How to complete this task: Line by line, copy the records below exactly and leave the pictures out.

•••

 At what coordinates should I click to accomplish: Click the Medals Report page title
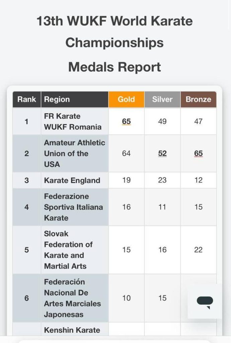pyautogui.click(x=114, y=67)
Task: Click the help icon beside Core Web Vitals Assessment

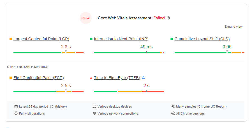Action: [168, 18]
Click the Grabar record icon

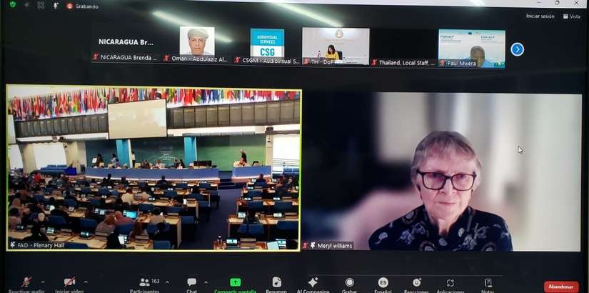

•••

Final answer:
 At what coordinates should I click to accomplish: Click the Medals Report page title
pyautogui.click(x=114, y=67)
Task: Click the help icon beside Core Web Vitals Assessment

Action: [168, 18]
Click the Grabar record icon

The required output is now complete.